The days of awkwardly avoiding eye contact with hovering sales associates are slowly coming to an end. It’s video killed the radio star, rehashed: ecommerce is killing the retail star.
I for one say good riddance.
The first to fall has been the big box retailers: the Targets, and the Future Shops. While there are numerous causes that can be attributed to each folding big box store chain, those who seemed too big to fail, I’m surprised more people aren’t assigning fault to the lack of an omni-channel presence. In fact, many retailers are struggling with omni-channel. But why?
[Money is] coming out of traditional retail’s pockets, because traditional retail is awkward and bo-ring.
There are (and likely will continue to be) those who are staunchly refusing to acknowledge that times are in fact changing – and likely for good. 96% of shoppers now shop both online and in-store for any one particular retailer. In Canada, 76% of households are online, and the average Canadian spent approximately $1,210 in 2014. The projected Canadian online retail spend is $40 billion by 2019. Yet only 46% of Canadian businesses even have a business online, and only 19% of those websites are optimized for mobile (something that is increasingly important thanks to Google’s latest update).
What this all translates into is that Canadians are spending lots of money online. But we consumers aren’t necessarily making any more, which means all that money has to come from somewhere. And it’s coming out of traditional retail’s pockets, because traditional retail is awkward and bo-ring.
Omni-channel shopping is the future
But maybe I should amend my lyrical 70′s callback I began this article with: ecommerce is indeed killing the retail star… at the moment. What retail businesses online, offline, and those that have a combination of both on- and offline presences need to do is embrace the idea of omni-channel retailing.
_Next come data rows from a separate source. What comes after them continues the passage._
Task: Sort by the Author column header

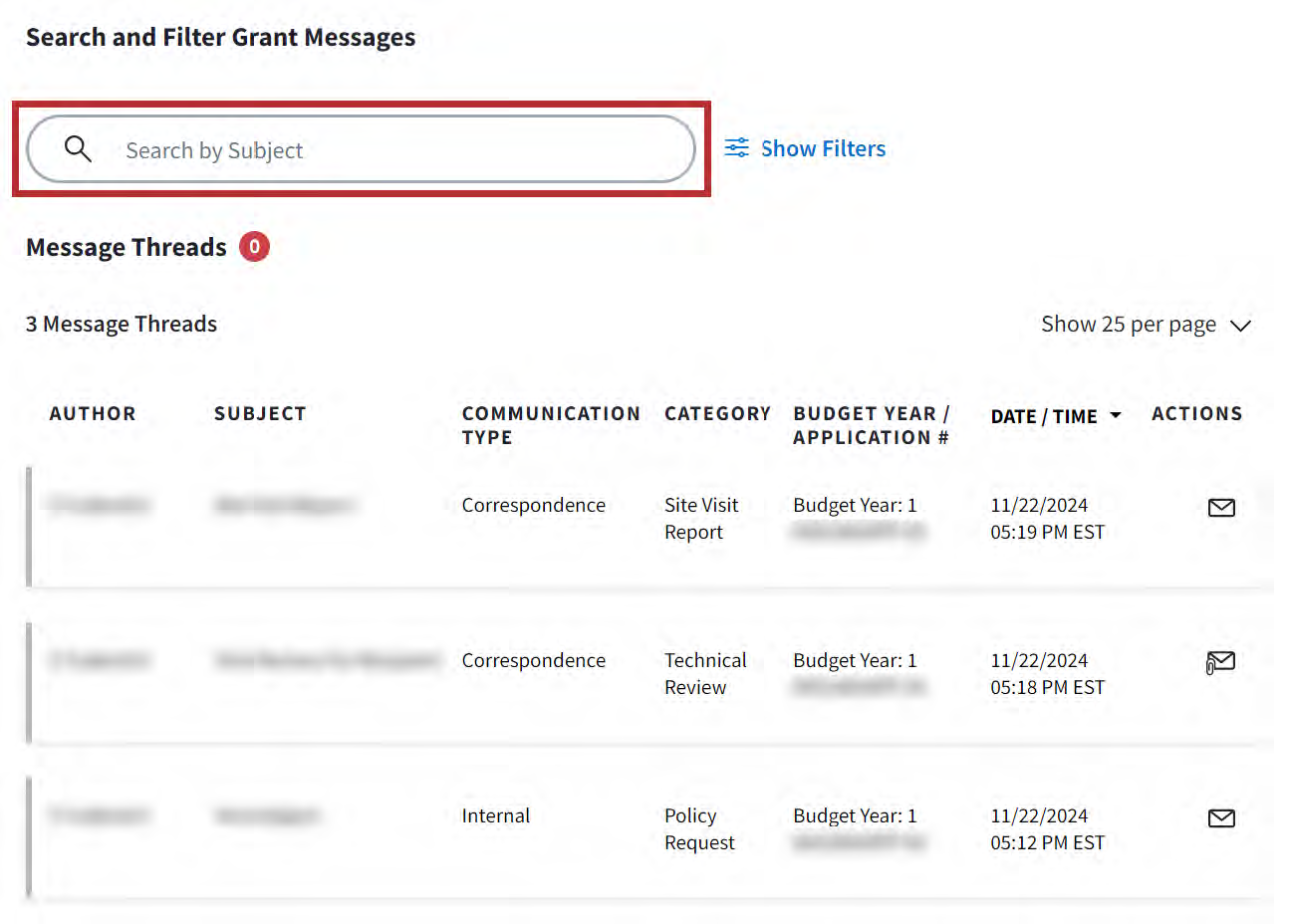Action: click(93, 414)
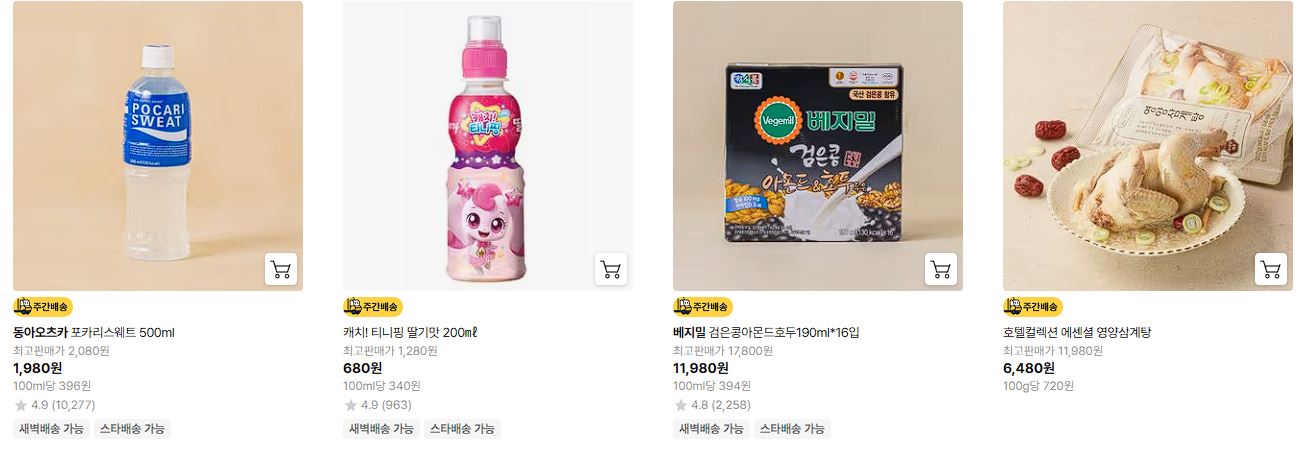Add 캐치! 티니핑 딸기맛 to cart

[611, 269]
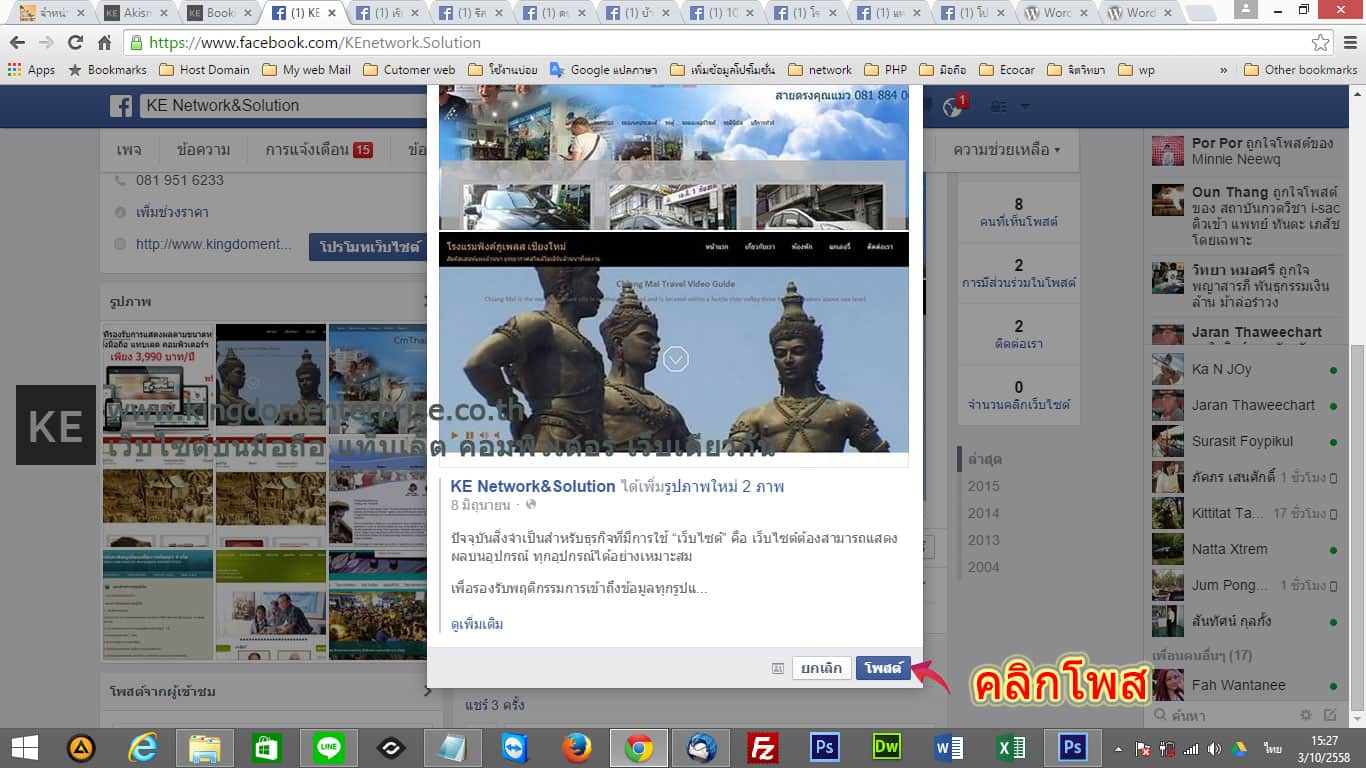The height and width of the screenshot is (768, 1366).
Task: Open the การแจ้งเตือน (Notifications) page tab
Action: (x=318, y=150)
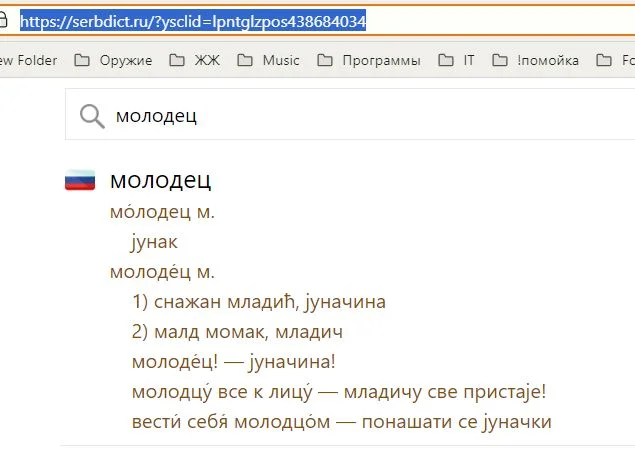Click the magnifier search icon
Image resolution: width=635 pixels, height=456 pixels.
[92, 116]
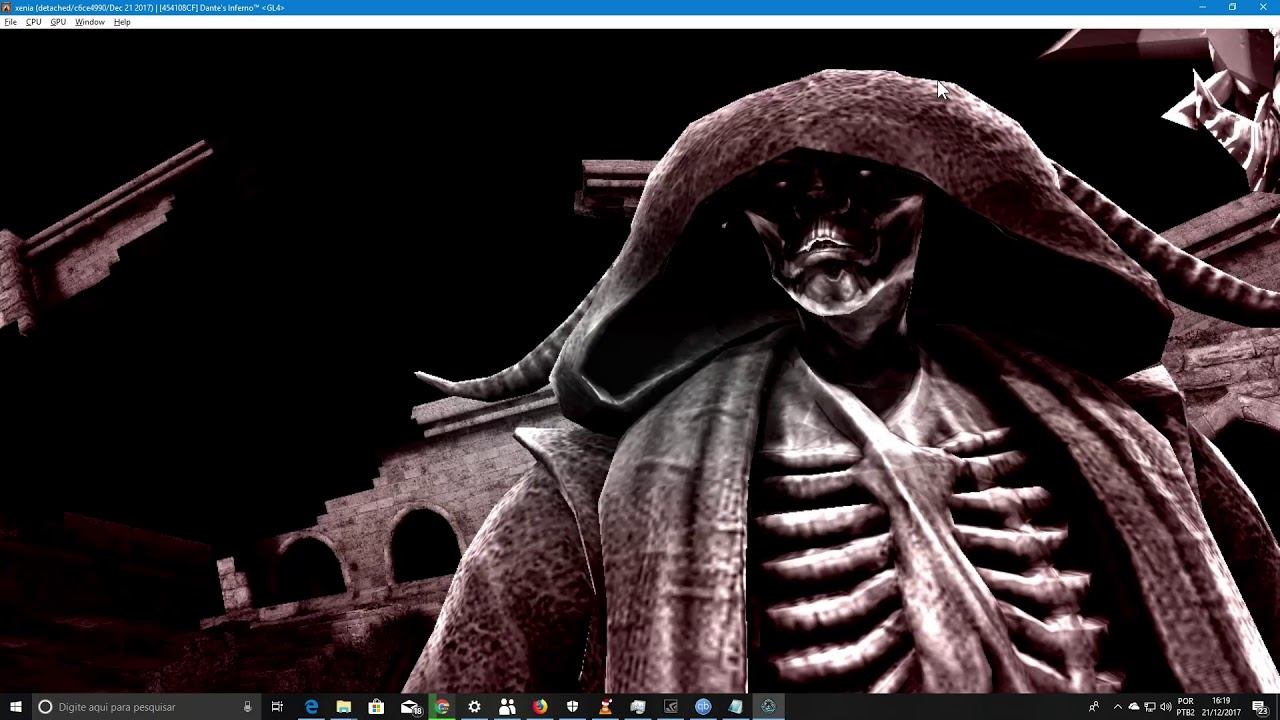Image resolution: width=1280 pixels, height=720 pixels.
Task: Launch Firefox from the taskbar
Action: [540, 707]
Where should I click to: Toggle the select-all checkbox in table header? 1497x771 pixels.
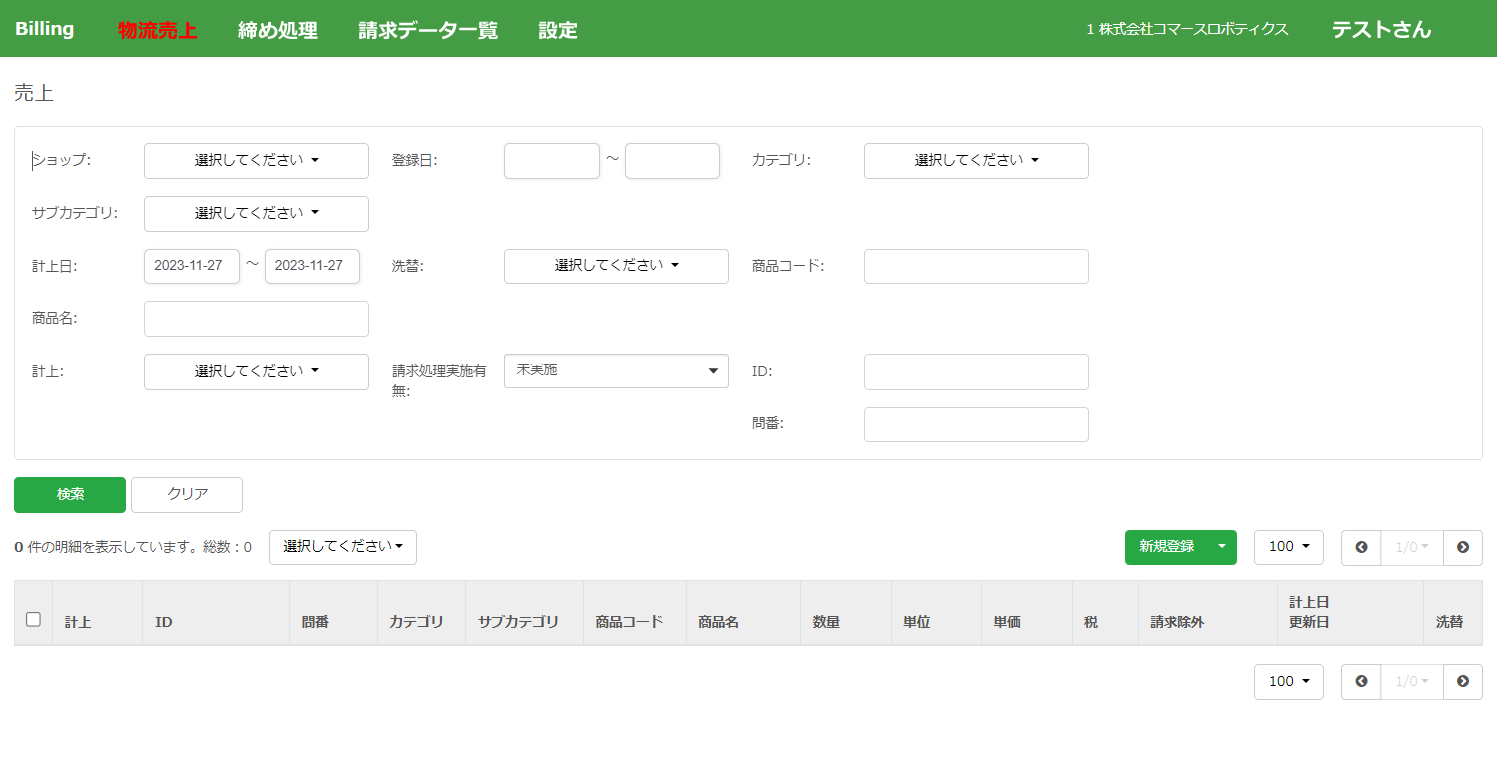pyautogui.click(x=33, y=620)
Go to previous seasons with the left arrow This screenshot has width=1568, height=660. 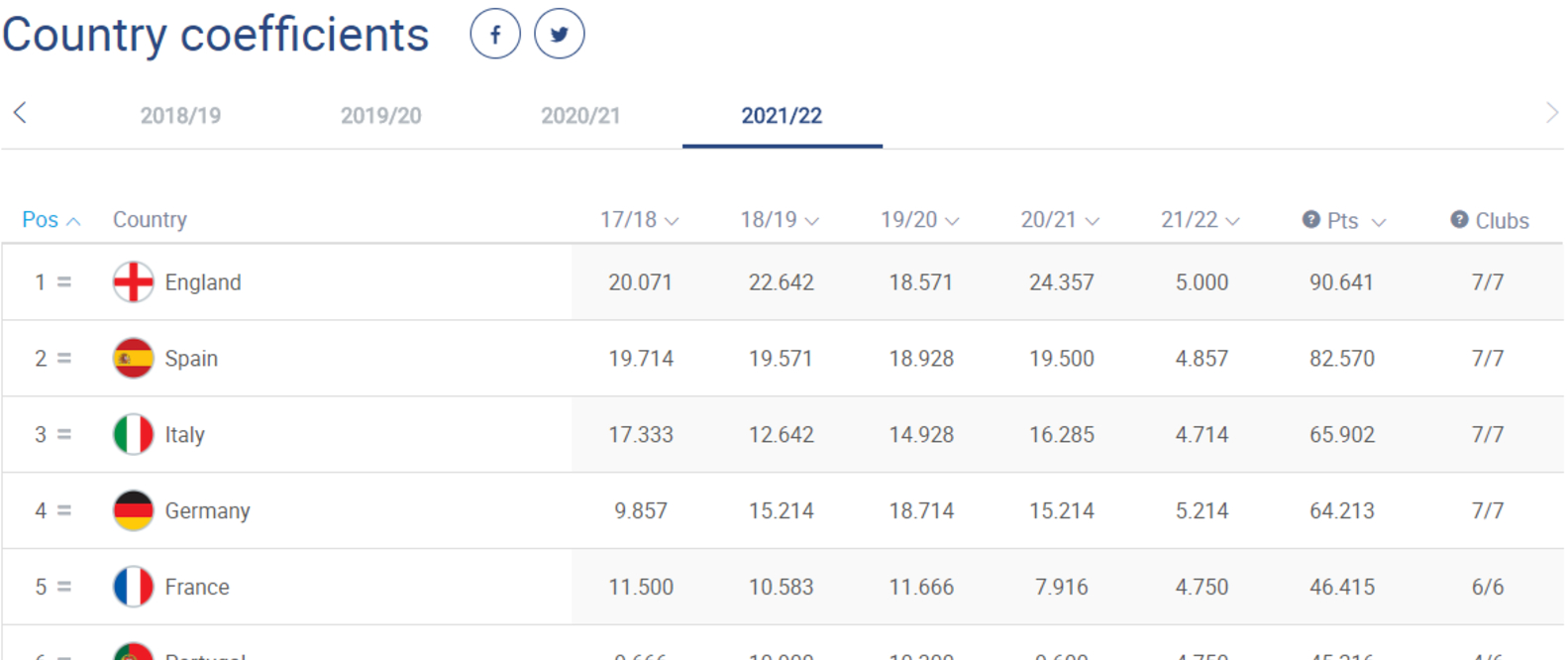pyautogui.click(x=20, y=113)
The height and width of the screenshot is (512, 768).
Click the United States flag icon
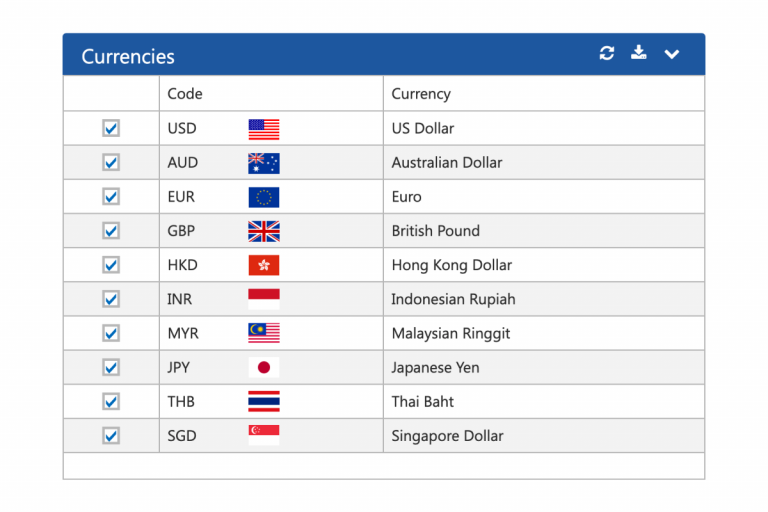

Omni-channel promises the consumer a unified shopping experience, and one where the customer is truly king.
Different from having just a storefront and a website, omni-channel promises the consumer a unified shopping experience, and one where the customer is truly king. This is what the people want! From Retail Customers Experience:
- 56% of consumers are comparing prices against other retailers
- 51% are comparing prices against the same store’s online price
- 51% are browsing reviews and recommendations
And this is all while they shop. Even worse, 78% of consumers reported to the CGI Group that they have experienced encounters with sales persons who are unaware of their own online promotions. How annoying.
The retail industry should be striving for a unified shopping experience both online and off, yet retailers are struggling to adopt omni-channel into their folds. If you’ve read the book The Retail Revival by Doug Stephens, you already know that some of these retailers are simply stuck in the past, waiting for the day where traditional retail will once again reign supreme. But I hate to break it to you: that day isn’t coming. The internet is here to stay, and people use it to shop.
Putting the ‘wow’ online
But the bricks-and-mortar store isn’t something to display in a museum just yet; it’s just that the traditional retail store model needs to die (or at least be resurrected). Especially in the clothing industry and the high value commodities sector, people are still going to want to touch, try on, and test out your products. You’ll need a place to do this, but to entice your customers into your store, you need to be awesome. You need to be able to wow your customers, and that ‘wow’ has to be a unified experience both online and in the real world.
This means no more awkwardly avoiding eye contact with customer service reps. This means creating an experiential omni-channel retail experience that your customers crave.
So why not give the customer what they want?